=== Begin Enclosure ===

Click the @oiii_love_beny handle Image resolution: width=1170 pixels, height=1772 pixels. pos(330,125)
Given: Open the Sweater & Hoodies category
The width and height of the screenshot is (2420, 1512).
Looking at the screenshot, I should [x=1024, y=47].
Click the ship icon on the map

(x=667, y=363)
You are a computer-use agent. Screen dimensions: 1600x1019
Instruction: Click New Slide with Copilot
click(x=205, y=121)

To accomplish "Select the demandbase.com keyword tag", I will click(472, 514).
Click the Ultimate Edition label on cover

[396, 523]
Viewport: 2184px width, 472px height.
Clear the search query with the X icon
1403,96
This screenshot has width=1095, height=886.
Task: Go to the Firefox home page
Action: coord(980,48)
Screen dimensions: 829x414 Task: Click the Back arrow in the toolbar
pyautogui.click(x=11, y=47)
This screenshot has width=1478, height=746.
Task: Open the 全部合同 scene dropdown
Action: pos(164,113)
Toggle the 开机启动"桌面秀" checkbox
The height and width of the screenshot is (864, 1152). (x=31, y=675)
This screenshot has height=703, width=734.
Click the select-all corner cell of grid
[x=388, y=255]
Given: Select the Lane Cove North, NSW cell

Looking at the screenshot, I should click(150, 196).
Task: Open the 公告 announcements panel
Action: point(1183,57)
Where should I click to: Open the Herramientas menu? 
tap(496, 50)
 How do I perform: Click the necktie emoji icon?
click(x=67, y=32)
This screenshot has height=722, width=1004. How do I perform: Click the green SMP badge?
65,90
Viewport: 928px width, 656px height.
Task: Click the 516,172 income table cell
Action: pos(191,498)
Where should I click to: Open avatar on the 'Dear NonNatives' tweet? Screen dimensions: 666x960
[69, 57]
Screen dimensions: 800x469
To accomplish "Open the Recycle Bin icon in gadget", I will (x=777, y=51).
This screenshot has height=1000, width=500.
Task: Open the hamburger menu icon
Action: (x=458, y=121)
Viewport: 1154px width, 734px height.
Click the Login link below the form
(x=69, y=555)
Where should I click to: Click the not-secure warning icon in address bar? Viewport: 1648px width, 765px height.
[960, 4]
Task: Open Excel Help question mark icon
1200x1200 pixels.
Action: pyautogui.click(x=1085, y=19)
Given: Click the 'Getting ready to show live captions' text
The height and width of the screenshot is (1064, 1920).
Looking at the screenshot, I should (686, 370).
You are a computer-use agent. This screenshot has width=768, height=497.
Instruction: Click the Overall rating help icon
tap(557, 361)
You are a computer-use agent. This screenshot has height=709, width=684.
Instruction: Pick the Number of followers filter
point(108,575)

=== End Enclosure ===

* _About this exercise_
In the entries above, identify every line with the word "computer". Copy those lines.

* _Solution to the problem_
You are a computer-use agent. Screen dimensions: 1600x1019
You are a computer-use agent. This screenshot has width=768, height=497.
You are a computer-use agent. This screenshot has height=709, width=684.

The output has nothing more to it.